--- Quoted text ---
☆ ☆ ☆ ☆ ☆ ☆ ☆
Cobalt needs to be in the metallic state in order to be active in the FT process. The reduction sequence is from Co3O4 to CoO and to catalytically active metallic cobalt. The cobalt metal nanoparticles oxidize rapidly when exposed to the ambient atmosphere. The structures of Co3O4, CoO and cobalt are spinel, rock salt and hexagonal close packed (hcp) or face centred cubic (fcc), respectively [8, 9]. The corresponding volume decrease on going from Co3O4 to CoO is 12% and from Co3O4 to hexagonal or cubic cobalt is 49%. At temperatures above 450 °C, bulk metallic cobalt has the fcc structure, while at lower temperatures the hcp cobalt structure is stable [10, 11]. Supported cobalt nanoparticles tend to form with both fcc and hcp cobalt structures at low temperatures, even below the bulk transition temperature [11, 12]. Lattice structures and major lattice spacings for the known cobalt phases and the alumina support are given in Table 1. Spacings for CoAl2O4 and metallic rhenium are also included. The formation of CoAl2O4 during reduction has been discussed by Jongsomjitt et al. [13].
Table 1

 

Co

Co

CoO

Co3O4

α-Al2O3

Re

CoAl2O4

Hexagonal (a0 = 2.507, c0 = 4.070)

Cubic (Fm3m, a0 = 3.5447)

Cubic (Fm3m, a0 = 4.260)

Cubic (Fd3m, a0 = 8.084)

Trigonal (P63/mmc a0 = 4.758, c0 = 12.991)

Hexagonal (a0 = 2.760, C0 = 4.458)

Cubic (Fd3m, a0 = 8.103)

2.16 (100)

2.05 (111)

2.46 (111)

4.67 (111)

3.47 (012)

2.38 (100)

4.68 (111)

2.02 (002)

1.77 (200)

2.13 (200)

2.86 (220)

2.55 (104)

2.23 (002)

2.86 (220)

1.91 (101)

1.25 (220)

1.51 (220)

2.43 (311)

2.08 (113)

2.10 (101)

2.44 (311)

1.49 (102)a

1.06 (311)

1.28 (311)

2.02 (400)

1.96 (202)

1.38 (110)

2.03 (400)

1.25 (110)

1.02 (222)

1.23 (222)

1.43 (440)

1.40 (124)

1.17 (112)

1.43 (440)

aThis reflection is forbidden for metallic cobalt

Two TEM studies of in-situ and ex-situ reduction of Co3O4 supported on γ-Al2O3 have been reported. Li et al. [4] conducted experiments on 20wt.%Co/γ-Al2O3 and 20wt.%Co/2wt.%Ru/γ-Al2O3 in an in-situ TEM at 400 °C in 1.3 mbar of 10%H2/90%N2. Larger cobalt particles were reduced to CoO, while in the promoted sample small particles of metallic CoRu or pure Ru were also formed. Ozkaya et al. [14] used an ex-situ holder, in which a sample with 20%wt.Co/γ-Al2O3 was exposed to gas at elevated temperature in an integrated reaction cell so that the sample was not exposed to ambient atmosphere between reaction and observation. Reduction was conducted at 400 °C and 4 mbar of 10%H2/90%N2. The Co3O4 precursor was reduced to CoO but not metallic cobalt.

Here we report on the reduction of Co3O4 nanoparticles, observing changes in crystallography and morphology. We demonstrate in-situ TEM observations of the reduction of Co3O4 particles supported on α-Al2O3 to metallic cobalt.
☆ ☆ ☆ ☆ ☆ ☆ ☆
--- Task instructions ---
1) Answer these from the cobalt reduction text:
(a) What is the volume decrease on going from Co3O4 to CoO?
(b) Above what temperature does bulk metallic cobalt have the fcc structure?
(c) In the ex-situ study by Ozkaya et al., what was the Co3O4 precursor reduced to?
2) Extend the cobalt reduction text with a passage that follows on from its last sentence.

--- Listing ---
☆ ☆ ☆ ☆ ☆ ☆ ☆
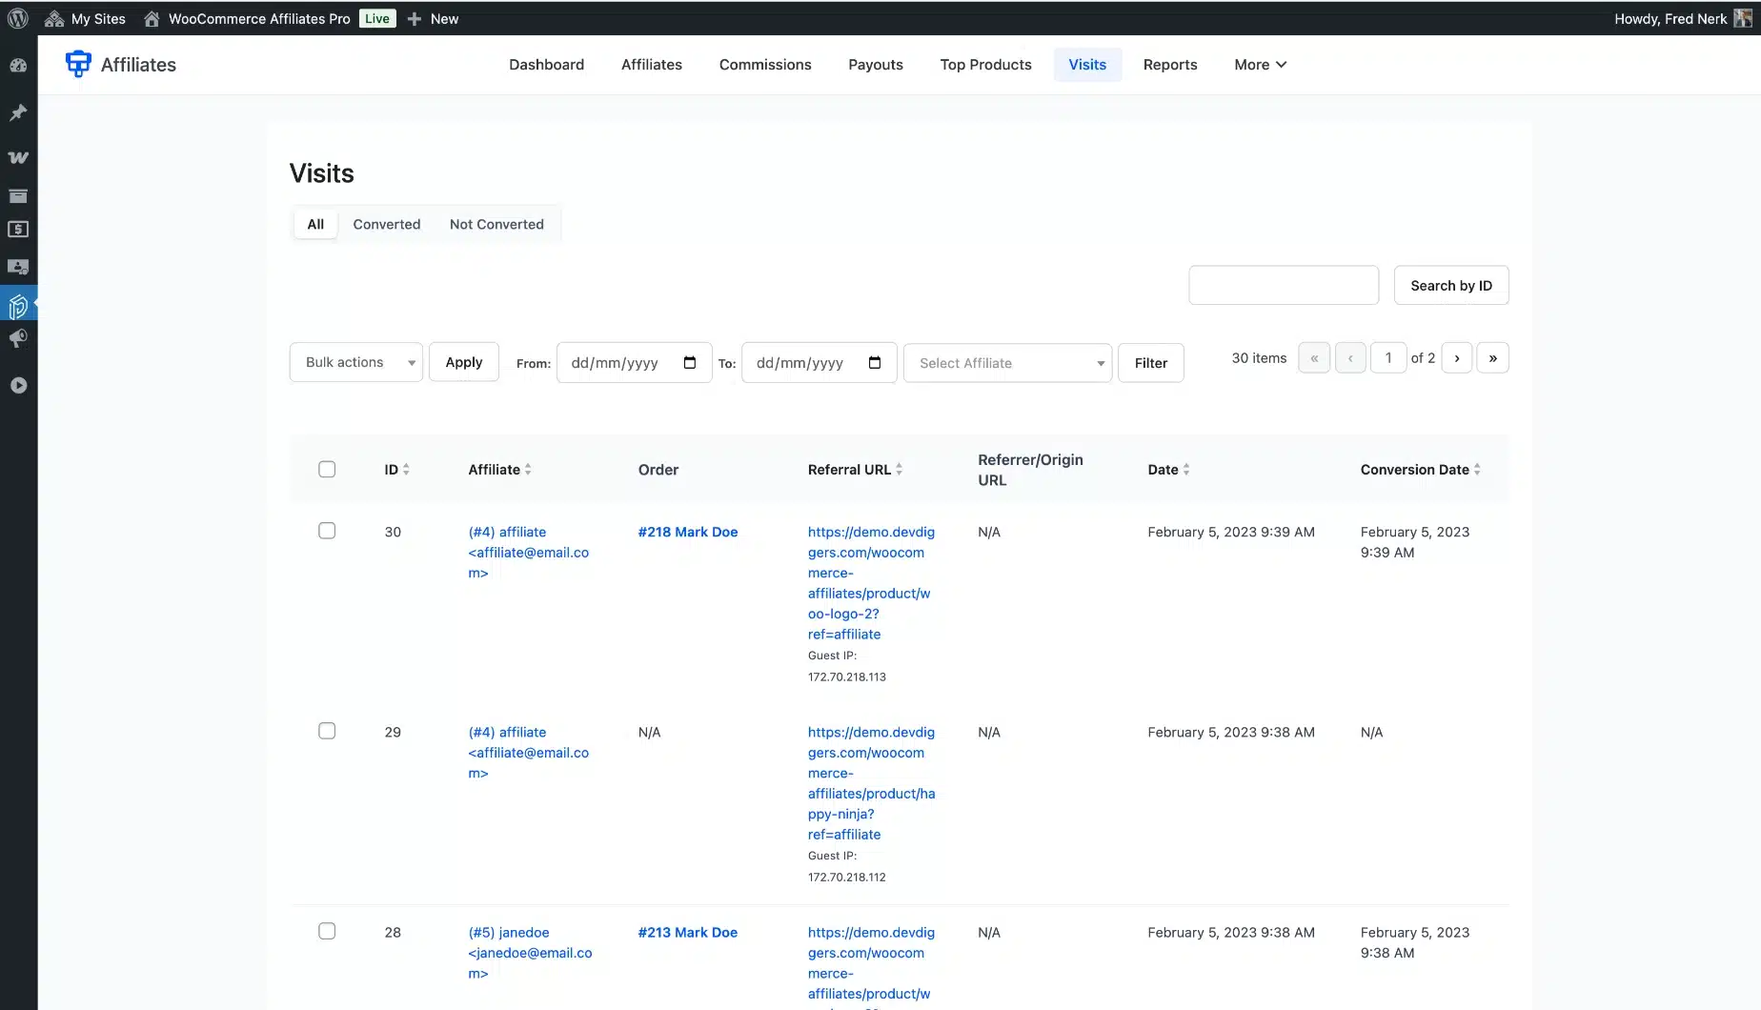Open the Marketing megaphone sidebar icon
This screenshot has height=1010, width=1761.
pos(18,339)
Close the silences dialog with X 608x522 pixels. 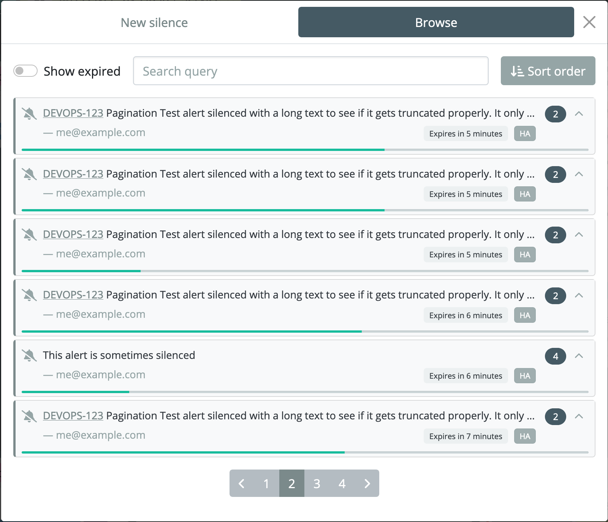pos(589,22)
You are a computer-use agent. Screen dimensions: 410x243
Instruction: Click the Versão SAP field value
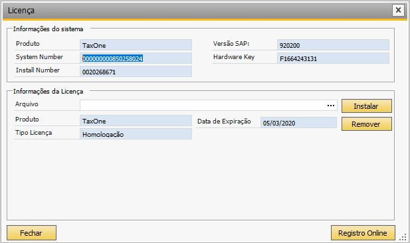pos(333,44)
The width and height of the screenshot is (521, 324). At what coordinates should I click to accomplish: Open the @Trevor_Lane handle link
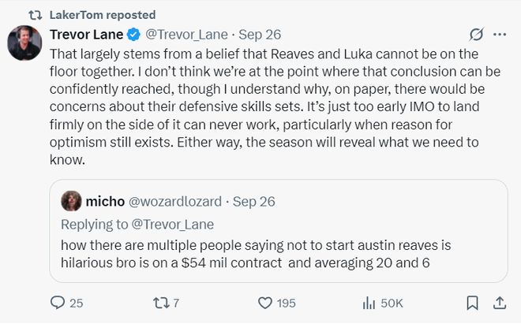pos(186,35)
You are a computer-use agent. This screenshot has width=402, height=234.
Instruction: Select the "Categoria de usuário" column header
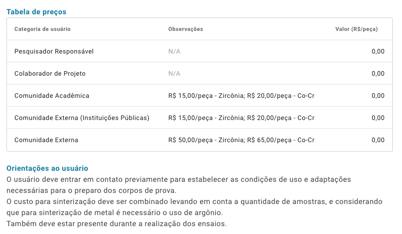(x=42, y=29)
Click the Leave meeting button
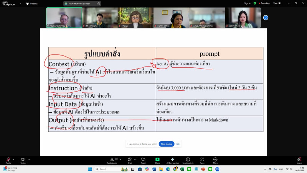The width and height of the screenshot is (307, 173). [299, 160]
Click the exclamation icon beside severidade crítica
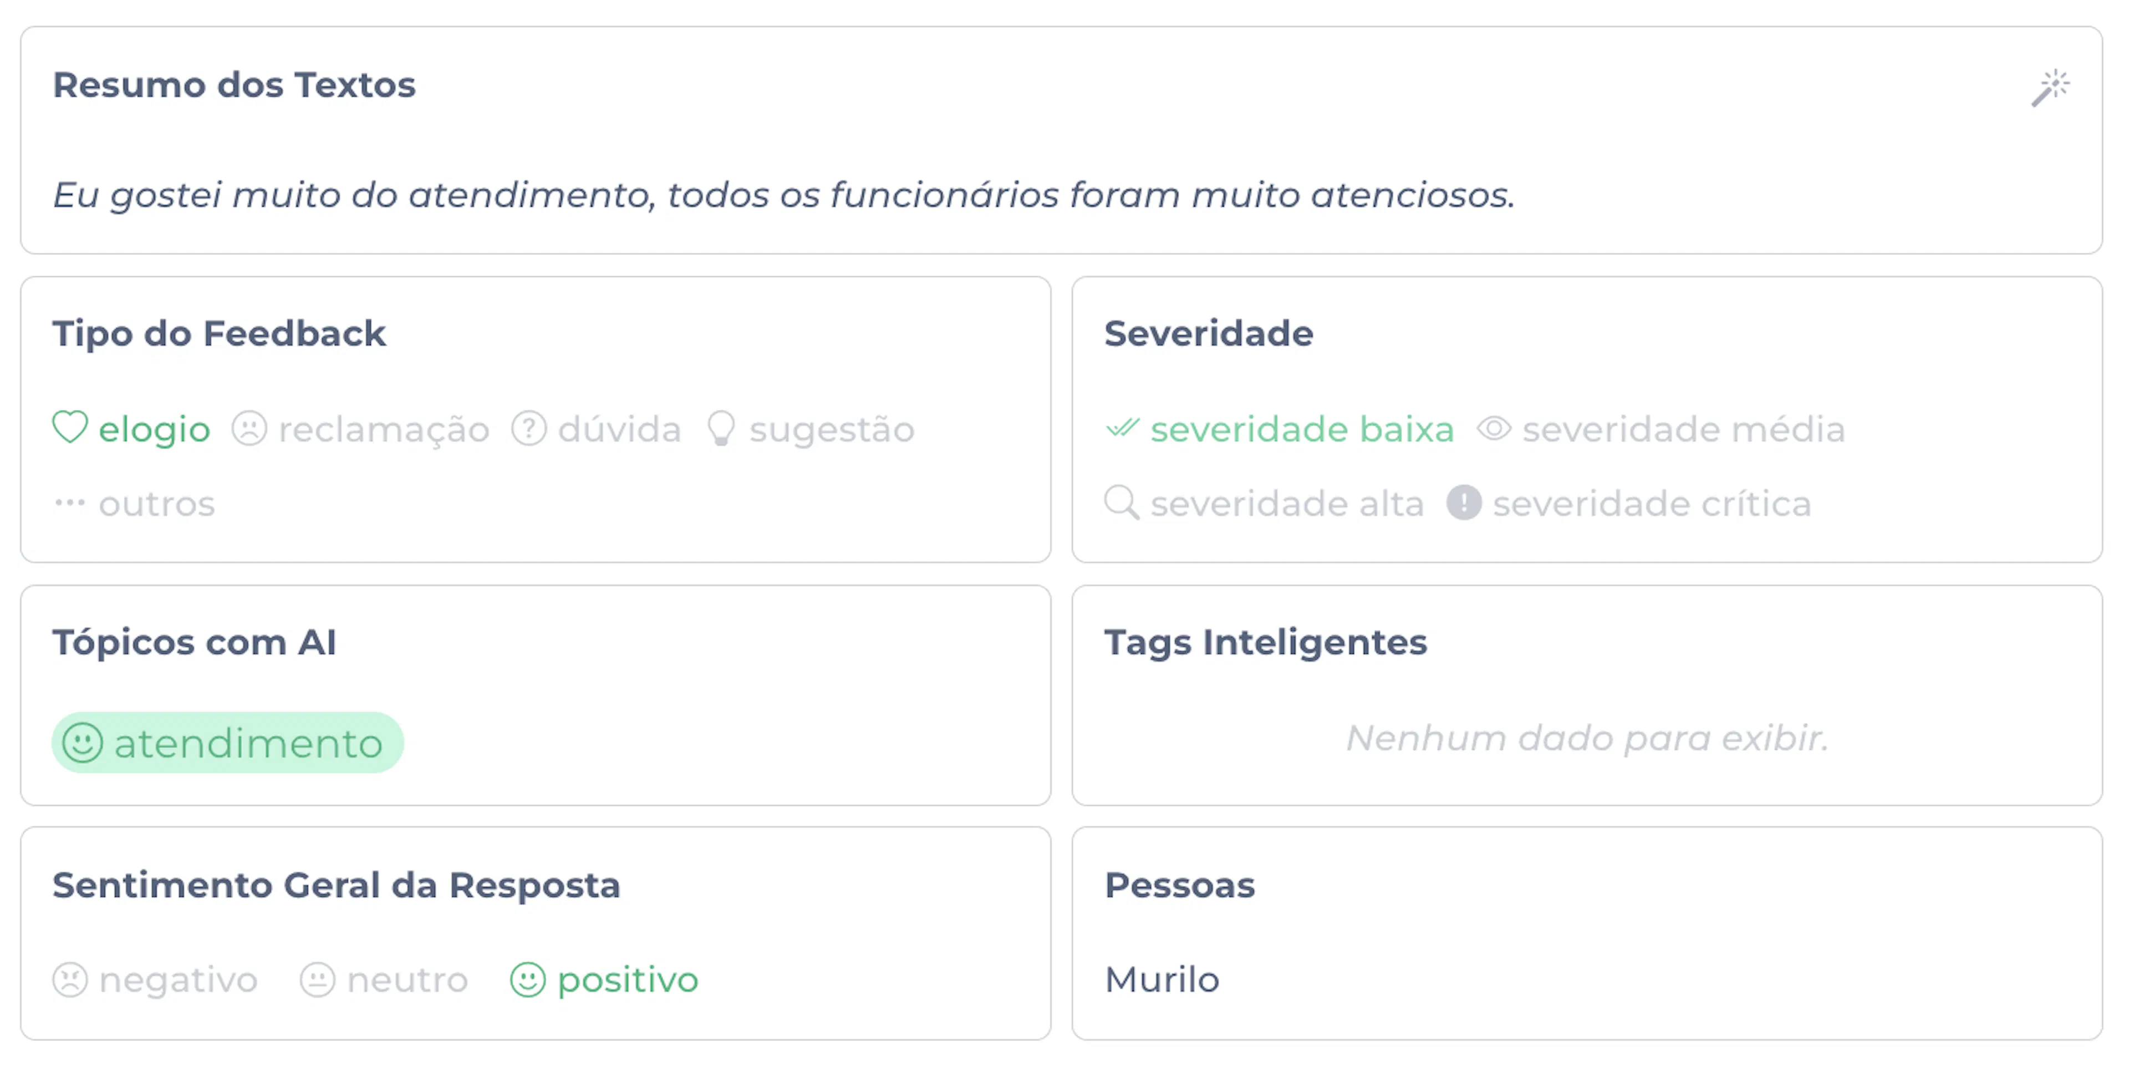 [1464, 503]
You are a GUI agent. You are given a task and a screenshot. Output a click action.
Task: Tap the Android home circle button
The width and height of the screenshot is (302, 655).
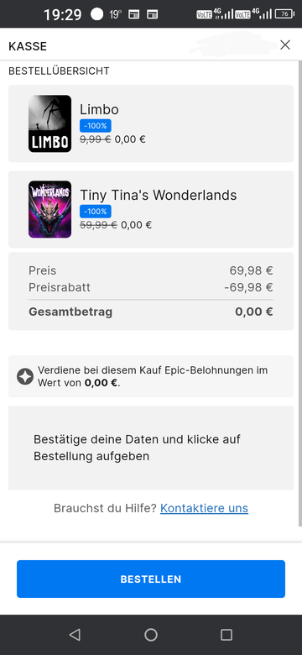coord(151,635)
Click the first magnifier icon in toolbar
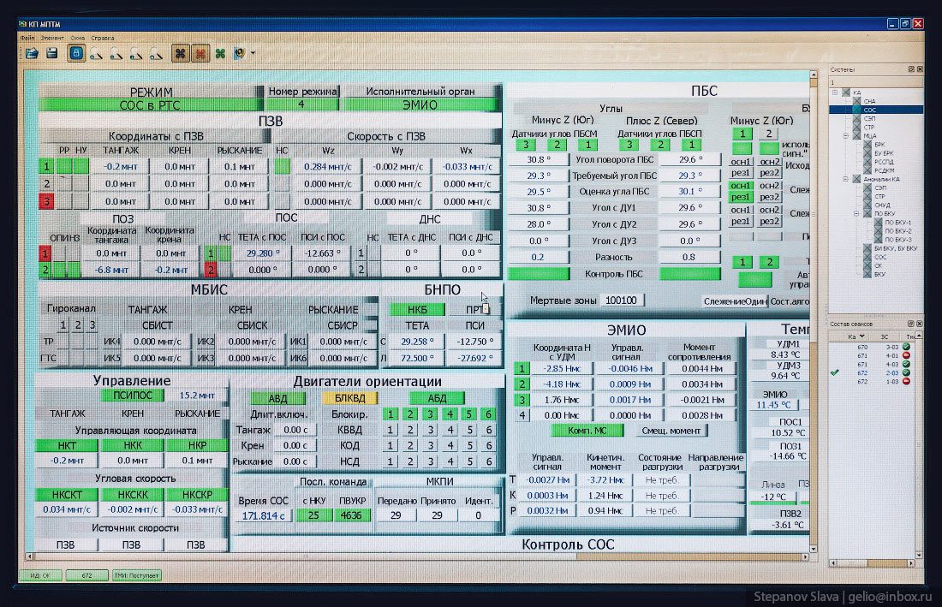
☆ ☆ ☆ ☆ ☆ ☆ ☆
--- Task responses ---
1)
(a) 12%
(b) 450 °C
(c) CoO, but not metallic cobalt

2)
2 Experimental

2.1 Sample preparation

The FT catalyst was synthesized through one-step incipient wetness impregnation of alumina support with an aqueous solution of cobalt nitrate hexahydrate, Co(NO3)2·6H2O, and perrhenic acid, HReO4, to provide a rhenium promoter. The cobalt and rhenium loadings on the α-Al2O3 support were 12 and 0.5 wt%, respectively. The catalyst was dried at 110 °C for 3 h after impregnation. The dried sample was calcined in air at 300 °C for 16 h to form cobalt oxide particles with a composition 12wt.%Co/0.5wt.%Re/α-Al2O3. A ramping rate of 2 °C/min was used to heat the samples from ambient temperature to the final calcination temperature. XRD analysis of the sample gives an average crystallite size of 21 nm for the Co3O4 phase and 94 nm for the α-Al2O3. For comparison, some results from non-promoted catalyst are also presented. This was produced by the same route except that HReO4 was not added to the precursor and the final composition was 12wt.%Co/α-Al2O3.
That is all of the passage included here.